Figure 6.

Proposed model of TβR signaling pathway in normal human keratinocytes and squamous carcinoma cells. In normal human keratinocytes (exemplified by HaCaT cells), TGFβ binds to the TβRII and activates the classic Smad2/3 pathway via TβRI (Alk-5). In addition, our studies indicate that TGFβ can activate BMP-Smads (Smad1 and Smad5) in a TβRI (Alk-5)-dependent manner. In analogy with endothelial cells, we assume that one of the BMP type I receptors is involved in this process (Alk-x), with Alk-2 being the leading candidate. Moreover, one might speculate that the Smad2/3 arm of the signaling pathway mediates the homeostatic function of TGFβ, whereas the Smad1/5 arm is involved in the tissue injury response. In the case of some cancer-associated TβRII mutants (exemplified by TβRII^E526Q in SqCC/Y1 cells), both arms of the TGFβ/Smad pathway are abrogated. In contrast, in the case of TβRII^R537P-mutant A253 cells, the TβRII/Alk-5/Smad2/3 pathway is also abrogated, resulting in loss of TGFβ-mediated growth control.
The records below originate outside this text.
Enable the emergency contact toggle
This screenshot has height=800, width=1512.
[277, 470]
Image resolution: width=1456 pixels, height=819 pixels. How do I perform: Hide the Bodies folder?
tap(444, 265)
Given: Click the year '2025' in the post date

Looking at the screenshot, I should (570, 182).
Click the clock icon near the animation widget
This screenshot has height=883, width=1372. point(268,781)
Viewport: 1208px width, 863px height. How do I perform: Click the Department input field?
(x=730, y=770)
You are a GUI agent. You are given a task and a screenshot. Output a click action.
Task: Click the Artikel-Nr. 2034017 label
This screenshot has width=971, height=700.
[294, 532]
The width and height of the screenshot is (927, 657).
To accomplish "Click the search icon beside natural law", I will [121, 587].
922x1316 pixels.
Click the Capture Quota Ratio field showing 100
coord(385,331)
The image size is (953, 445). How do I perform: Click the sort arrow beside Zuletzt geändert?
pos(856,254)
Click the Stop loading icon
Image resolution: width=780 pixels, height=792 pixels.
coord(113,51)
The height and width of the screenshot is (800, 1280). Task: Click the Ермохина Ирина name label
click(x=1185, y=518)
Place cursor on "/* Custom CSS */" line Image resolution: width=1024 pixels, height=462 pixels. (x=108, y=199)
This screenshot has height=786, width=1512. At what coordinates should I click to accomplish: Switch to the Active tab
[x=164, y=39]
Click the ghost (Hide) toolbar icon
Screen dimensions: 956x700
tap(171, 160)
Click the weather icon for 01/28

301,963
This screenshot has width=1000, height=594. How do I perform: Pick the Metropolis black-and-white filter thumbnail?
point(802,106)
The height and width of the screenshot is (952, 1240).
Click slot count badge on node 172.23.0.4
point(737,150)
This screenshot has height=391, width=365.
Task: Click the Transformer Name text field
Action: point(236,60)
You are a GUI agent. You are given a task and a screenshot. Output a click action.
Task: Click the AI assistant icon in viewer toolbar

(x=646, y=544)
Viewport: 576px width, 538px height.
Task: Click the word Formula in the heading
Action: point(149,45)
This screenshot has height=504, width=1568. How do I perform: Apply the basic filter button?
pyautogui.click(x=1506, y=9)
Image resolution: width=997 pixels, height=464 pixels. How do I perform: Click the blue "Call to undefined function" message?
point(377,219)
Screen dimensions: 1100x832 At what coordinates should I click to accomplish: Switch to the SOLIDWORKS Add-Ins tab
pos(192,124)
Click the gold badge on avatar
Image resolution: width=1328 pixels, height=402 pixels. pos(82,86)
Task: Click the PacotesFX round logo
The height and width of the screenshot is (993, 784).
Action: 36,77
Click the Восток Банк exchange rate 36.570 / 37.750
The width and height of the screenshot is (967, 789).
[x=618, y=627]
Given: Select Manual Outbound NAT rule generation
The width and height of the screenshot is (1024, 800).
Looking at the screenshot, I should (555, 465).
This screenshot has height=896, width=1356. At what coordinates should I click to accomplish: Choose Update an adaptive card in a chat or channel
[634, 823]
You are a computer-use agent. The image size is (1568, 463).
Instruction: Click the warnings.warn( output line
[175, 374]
However, the Smad1/5 pathway is constitutively activated in an Alk-5-independent manner, apparently resulting in increased EMT, cell migration, and invasion. Thus, this type of mutant has a dual-function phenotype, associated with loss of one arm of the TGFβ/Smad pathway and activation of the second arm. Moreover, our studies indicate that this gain of function is inhibitable by the dual-receptor kinase inhibitor LY2109761, while it is resistant to selective TβRI kinase inhibitors.